Trans Canada Pipeline’s (TCPL) Mainline between Western Canada and the Eastern Canadian markets is in a difficult position whereby rapidly increasing shale gas production in the US and declining production of Canadian conventional gas has resulted in a decrease of 70% in long‐haul contracted volumes over the last 5 years. As a result, the tolls to Eastern Canada have risen by 75% during the last 5 years, to the current $1.64/GJ. TCPL has submitted an application to the National Energy Board (NEB) to make significant changes to the current tolling methodology in order to reduce the long‐haul toll to $1.35/GJ, and increase the short‐haul tolls. TCPL indicated to the NEB that if the current methodology continues to be utilized it would result in a toll of $2.91/GJ to Eastern Canada in 2011. The NEB will decide, by year end, on an interim toll for 2011, with the final toll decision expected a few months later. As a result of the unresolved tolls decision, transportation spreads particularly the CDA and EDA have pulled away from other Eastern points, such as Dawn. The prices are not sustainable, and the spread should contract once the NEB has made its final decision on the tolls.

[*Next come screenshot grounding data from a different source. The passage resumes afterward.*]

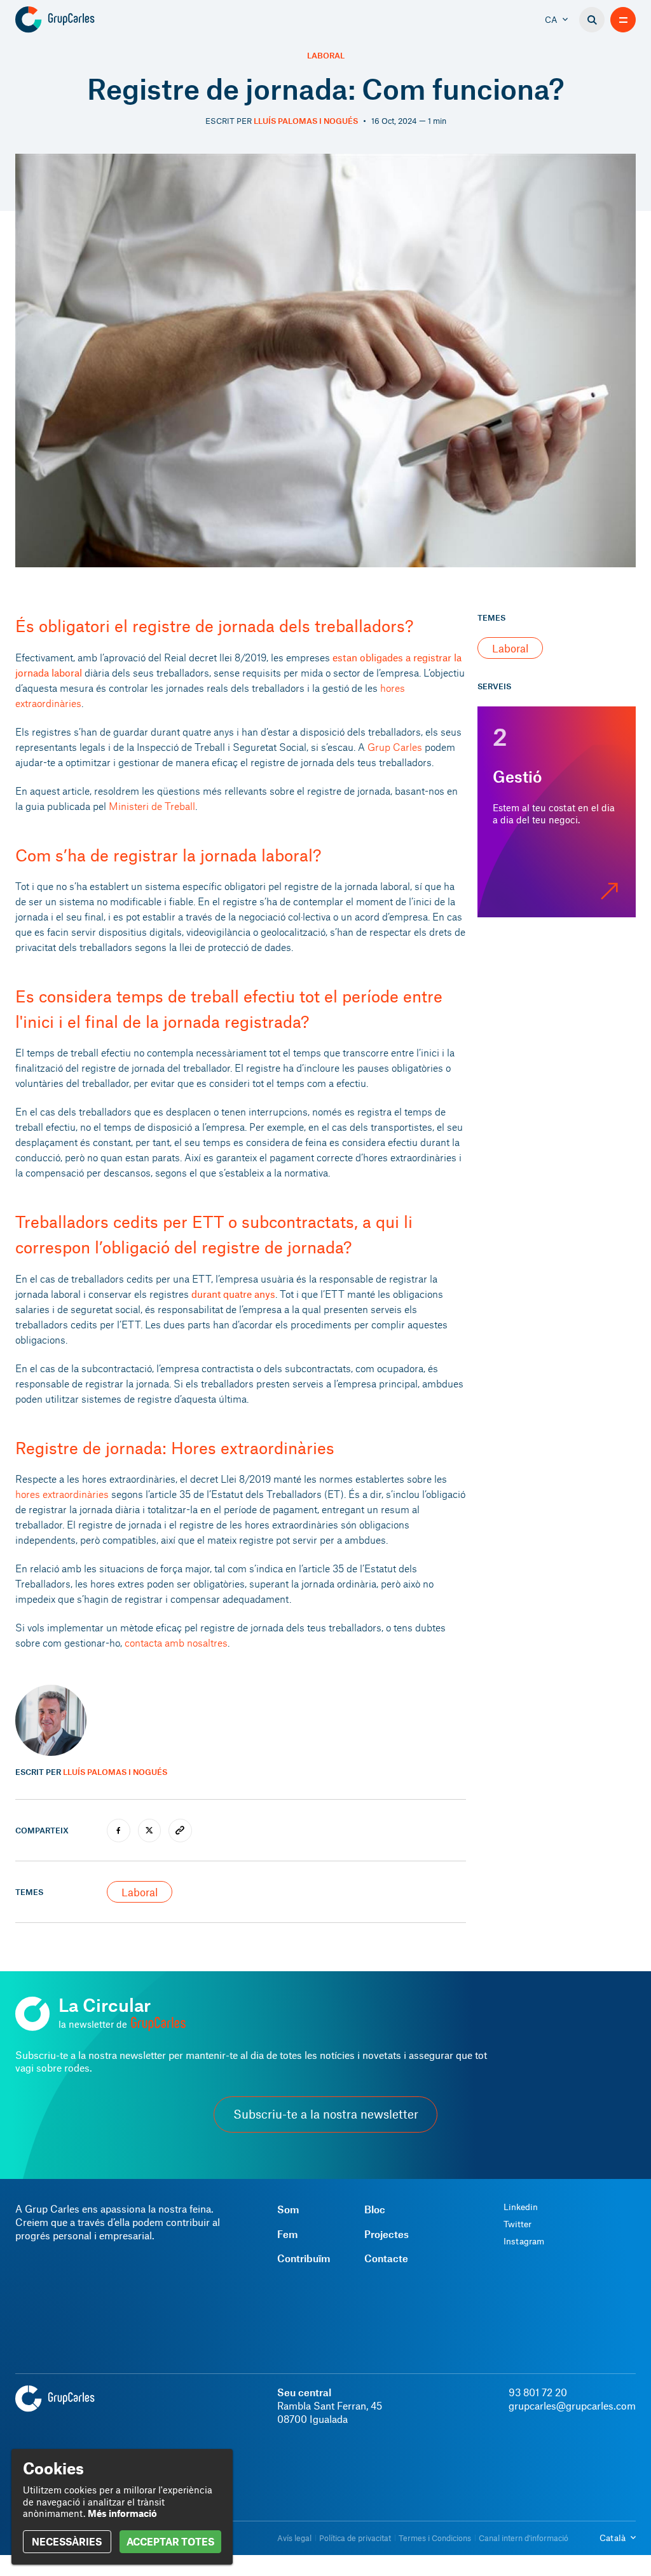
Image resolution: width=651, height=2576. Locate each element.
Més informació (122, 2513)
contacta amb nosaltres (176, 1642)
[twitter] (149, 1830)
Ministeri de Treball (152, 806)
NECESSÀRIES (67, 2541)
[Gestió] (556, 811)
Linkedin (521, 2207)
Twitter (517, 2224)
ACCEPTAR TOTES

Deregulated Electricity Market Overview
The latest 18-Month Outlook report from the Independent Electricity System Operator (IESO) predicts that Ontario energy consumption will remain flat, increasing 0.3% in 2011 and 0.6% in 2012. Meanwhile, wind and solar energy are becoming increasingly important contributors to Ontario’s supply mix, with a significant number of projects slated for completion beyond the timeframe of this report. Almost 1,000 megawatts (MW) of the 1,700 MW of new generation expected to come online from December 2010 until May 2012 are comprised of renewable resources, and Ontario has set a goal of 10,700 MW of clean, renewable energy from wind, solar and bio-energy by 2018.
Alberta’s power market has been depressed by the low natural gas prices. However, the NEB’s Annual Winter Outlook predicts that demand from new oilsands projects could help to pump up electricity prices in Alberta this winter.
Yvan has over 30 years of experience in the energy industry and is the Vice President of Energy Procurement at Energy Advantage Inc.